If you don’t already have duckdb installed, you can also install it with pip:

pip install duckdb
duckdb

Now, within a duckdb session, you’ll need to install the extensions

con.install_extension('httpfs')
con.load_extension('httpfs')
con.install_extension('iceberg')
con.load_extension('iceberg')

You’ll also need set up credentials (docs) to talk to the underlying object storage.

CREATE SECRET secret1 (
    TYPE S3,

    KEY_ID 'AKIAIOSFODNN7EXAMPLE',

    SECRET 'wJalrXUtnFEMI/K7MDENG/bPxRfiCYEXAMPLEKEY',

    REGION 'us-east-1'

);

Finally, you’ll need to find the path to the current metadata file for your target table. For example, in Snowflake, you can use the following command to return the path to the underlying storage of a Snowflake Managed Iceberg Table:

SELECT SYSTEM$GET_ICEBERG_TABLE_INFORMATION('SNWFLK_DATABASE.MY_SCHEMA.TABLE_NAME');

Once you’ve got all that, you should be ready to query it!

SELECT COUNT(*) 
FROM ICEBERG_SCAN('s3://my-s3-bucket/path/to/table_name/metadata/00001-1df49ecf-b27e-41b8-ae65-188bc1a24416.metadata.json');

PyIceberg + duckdb

The reality is these two should be used in combination with each other. In the future, you may only need one or the other, but today, PyIceberg can provide the catalog interface and duckdb the query engine.

The first step is to have PyIceberg interact with the catalog then return a duckdb connection instance. You’ll need to install duckdb along side pyiceberg to do that:

pip install "pyiceberg[duckdb]"

# load a pyiceberg catalog as before


conn = catalog.load_table("NAMESPACE.TABLE_NAME").scan().to_duckdb(table_name="table_name")

Now all of duckdb’s querying is available just as before. You can even use this same tag-team approach in reverse to the results of a query and write them back via PyIceberg


results = conn.execute("SELECT * FROM updated_table").arrow()

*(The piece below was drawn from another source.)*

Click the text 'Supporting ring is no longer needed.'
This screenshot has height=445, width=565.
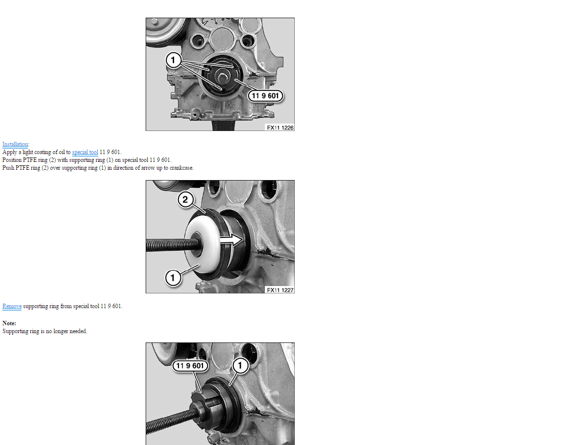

catalog.load_table("NAMESPACE.UPDATED_TABLE").overwrite(output)

Wrapping Up

This should get you going on any of the most common Iceberg clients. If you’re having issues though, don’t be too surprised. This ecosystem is very rapidly evolving. Even over the course of writing this, I found the teams at Databricks and Snowflake rapidly fixing bugs I ran into. If you’ve searched a few resources and haven’t been able to resolve, plan to report your issues to the catalog or database owner (provide them a clear, narrow reproduction of your issue to help make it actionable). And hopefully in the near future, there won’t be a need for an article like this.